Fa sfoggio di connettività avanzata, nuova Land Rover Defender al CES 2020. L’icona dei fuoristrada è presente alla kermesse di Las Vegas in due varianti, 90 e 110, rispettivamente esposti negli stand di Qualcomm e di Blackberry, partner tecnologici grazie ai quali il Defender è all’avanguardia quanto a soluzioni connesse.

Il focus è sulla duplice presenza dei modem Snapdragon, per la connessione veloce di tipo LTE, scambio dati al quale ricorre l’architettura Qualcomm Snapdragon 820Am per “alimentare” i servizi connessi.

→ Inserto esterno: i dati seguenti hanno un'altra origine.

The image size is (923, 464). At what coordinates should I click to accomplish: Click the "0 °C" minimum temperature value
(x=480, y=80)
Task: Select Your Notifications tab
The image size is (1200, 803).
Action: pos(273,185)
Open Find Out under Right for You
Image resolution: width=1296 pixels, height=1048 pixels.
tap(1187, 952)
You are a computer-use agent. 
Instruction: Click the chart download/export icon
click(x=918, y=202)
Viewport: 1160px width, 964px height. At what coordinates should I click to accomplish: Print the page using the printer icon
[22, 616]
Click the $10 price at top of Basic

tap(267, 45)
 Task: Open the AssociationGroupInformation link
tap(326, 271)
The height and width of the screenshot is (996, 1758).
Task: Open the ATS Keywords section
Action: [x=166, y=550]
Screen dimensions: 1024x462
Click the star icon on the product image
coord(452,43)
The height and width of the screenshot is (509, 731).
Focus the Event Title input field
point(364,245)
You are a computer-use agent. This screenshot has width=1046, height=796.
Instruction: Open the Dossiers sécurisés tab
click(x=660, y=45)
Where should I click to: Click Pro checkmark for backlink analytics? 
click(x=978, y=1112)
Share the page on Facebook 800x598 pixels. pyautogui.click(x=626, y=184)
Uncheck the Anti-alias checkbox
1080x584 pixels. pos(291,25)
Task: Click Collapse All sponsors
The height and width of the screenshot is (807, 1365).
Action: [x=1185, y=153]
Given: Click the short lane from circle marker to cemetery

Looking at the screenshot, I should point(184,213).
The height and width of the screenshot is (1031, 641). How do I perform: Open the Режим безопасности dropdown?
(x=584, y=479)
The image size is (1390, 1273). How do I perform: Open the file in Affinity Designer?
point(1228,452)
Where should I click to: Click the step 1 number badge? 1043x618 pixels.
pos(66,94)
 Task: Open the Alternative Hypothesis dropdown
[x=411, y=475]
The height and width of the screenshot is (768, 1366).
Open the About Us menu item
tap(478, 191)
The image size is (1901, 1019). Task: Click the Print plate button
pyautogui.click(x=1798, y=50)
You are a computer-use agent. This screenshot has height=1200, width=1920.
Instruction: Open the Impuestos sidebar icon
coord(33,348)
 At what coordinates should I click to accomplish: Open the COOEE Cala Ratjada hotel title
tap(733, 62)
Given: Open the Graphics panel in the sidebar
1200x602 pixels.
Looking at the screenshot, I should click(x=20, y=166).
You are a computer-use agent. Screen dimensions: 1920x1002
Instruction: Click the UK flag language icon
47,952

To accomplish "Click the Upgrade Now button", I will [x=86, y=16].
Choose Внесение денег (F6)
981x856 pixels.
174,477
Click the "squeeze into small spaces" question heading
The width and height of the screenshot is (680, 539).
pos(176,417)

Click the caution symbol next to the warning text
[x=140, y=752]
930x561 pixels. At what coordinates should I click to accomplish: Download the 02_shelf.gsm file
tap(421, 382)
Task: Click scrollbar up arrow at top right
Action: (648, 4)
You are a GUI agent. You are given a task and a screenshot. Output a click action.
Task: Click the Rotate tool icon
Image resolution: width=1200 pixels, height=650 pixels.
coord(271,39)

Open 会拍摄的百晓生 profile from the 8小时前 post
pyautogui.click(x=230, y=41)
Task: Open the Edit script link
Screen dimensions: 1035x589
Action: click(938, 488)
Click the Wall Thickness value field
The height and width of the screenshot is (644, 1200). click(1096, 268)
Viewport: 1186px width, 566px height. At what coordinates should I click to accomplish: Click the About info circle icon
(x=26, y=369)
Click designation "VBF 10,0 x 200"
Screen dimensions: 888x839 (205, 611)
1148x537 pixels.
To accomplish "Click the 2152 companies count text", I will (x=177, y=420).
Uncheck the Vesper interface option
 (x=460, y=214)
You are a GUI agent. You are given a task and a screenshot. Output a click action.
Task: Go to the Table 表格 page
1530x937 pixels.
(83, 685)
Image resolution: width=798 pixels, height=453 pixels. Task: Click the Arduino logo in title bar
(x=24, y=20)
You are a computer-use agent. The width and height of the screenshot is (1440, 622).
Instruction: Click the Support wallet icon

Due modem per servizi e aggiornamenti OTA

Non uno ma due modem, con altrettante eSIM (nessuna SIM fisica, è sufficiente l’inserimento del seriale per operare come se vi fosse la SIM fisica), grazie ai quali poter svolgere attività diverse e parallele.

Infatti, un modem LTE è destinato ai contenuti multimediali dell’infotainment Pivi Pro di Land Rover, un sistema alimentato da una batteria dedicata e costantemente attivo, così da velocizzare ogni operazione sui servizi offerti.

Leggi anche: Nuova Defender, il test 

Un secondo modem LTE è dedicato all’aggiornamento software over-the-air dei moduli elettronici, 16 sistemi aggiornabili nel tempo senza dover ricorrere all’intervento presso la rete Jaguar-Land Rover. Due servizi in più rispetto al numero annunciato in occasione del debutto al Salone di Francoforte e si andrà verso i 45 moduli aggiornabili in movimento e dallo scambio dati veloce nel 2021, rendendo del tutto superfluo il dover ricorrere all’intervento in concessionaria.

Attività contemporanee, streaming audio e contenuti dell’infotainment, all’aggiornamento dei sistemi, da qui l’esigenza di due modem distinti e dedicati.

Dal Pivi Pro con schermo da 10 pollici, inoltre, tra i servizi CloudCar accessibili dalla prossima primavera, quando Land Rover Defender arriverà su strada – prezzo da 57.400 euro per la versione 110 -, sarà possibile prenotare e pagare il parcheggio direttamente dallo schermo dell’infotainment.